Brief
An a/b test was carried out on a financial services virtual assistant with two opening utterances: one that did not disclose the user was talking to a virtual assistant; and another with a stylised dial tone that stated the bot was a virtual assistant. For 'virtual assistant' calls, we found KPIs roughly stayed the same as 'undisclosed' calls, however, calls were shorter and customer satisfaction survey results improved.
Background
When joining PolyAI, I found a strong consensus that voice assistants should be indistinguishable from a human at the start of the conversation in order to generate greater user engagement. I wanted to challenge this assumption and so organised a design team hackathon to explore this idea. I ran ideation sessions with the team, mapping out how this approach has caused UX degradations in live calls and digging into linguistic theories on how speakers interact with one another in a customer service content.

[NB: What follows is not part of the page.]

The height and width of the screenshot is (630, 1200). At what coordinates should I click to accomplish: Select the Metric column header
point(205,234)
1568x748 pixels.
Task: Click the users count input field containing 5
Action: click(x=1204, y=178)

In reviewing user interactions, we identified three categories of users:
Group 1:
Users that provide a short yet informative utterance. This was the optimal level of information and utterance length, where our natural language understanding (NLU) could suitably extract an intent and direct the user to the correct content.
Group 2:
Users that speak in short utterances. These users would often be trying to 'guess' what the system wanted to hear, rather than using natural language. As such, bot performance would falter as not enough useful information would be extracted.
Group 3:
Users that think they are talking to a human and so provide too much information. This level of information would confuse the NLU models, causing too many intents to fire in different combinations, resulting in weaker performance.
Our hypothesis was that, if we were able to convey to users that they weren’t talking to another human but were talking to something more advanced than a low-quality automated phone line, we could reduce the number of group 2 and 3 users. In short, this would mean we could elicit more informative, succinct utterances from users and, in turn, more efficient and useful interactions.
Method
After discussing the approach with the team, I ran an a/b test on one of my projects — a virtual assistant for a financial services client with an older user population.
The a/b test varied what was said by the bot as soon as the user was connected, known as the 'greet utterance'.
The original greet utterance of the bot stated “Hi, thanks for calling {name of client}. How can I help?”. This utterance did not disclose that the system was a virtual assistant, meaning that more users could assume it was a human. This was used as the ‘a’ utterance.
The ‘b’ utterance had two key changes to it. While it discloses the bot is a virtual assistant and its purpose, the dial tone also merges into a piano tone.
The piano sound, while a little cheesy, was chosen for two main reasons.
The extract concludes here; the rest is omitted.